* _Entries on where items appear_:
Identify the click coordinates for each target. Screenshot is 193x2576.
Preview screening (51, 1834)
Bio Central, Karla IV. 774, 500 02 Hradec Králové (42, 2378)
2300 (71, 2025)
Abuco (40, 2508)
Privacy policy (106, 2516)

* _Task brief_: Convert the rows above into a JSON list of strings, with one string for each line and no blank lines.

* _Reply to the exercise_:
[
  "Identify the click coordinates for each target. Screenshot is 193x2576.",
  "Preview screening (51, 1834)",
  "Bio Central, Karla IV. 774, 500 02 Hradec Králové (42, 2378)",
  "2300 (71, 2025)",
  "Abuco (40, 2508)",
  "Privacy policy (106, 2516)"
]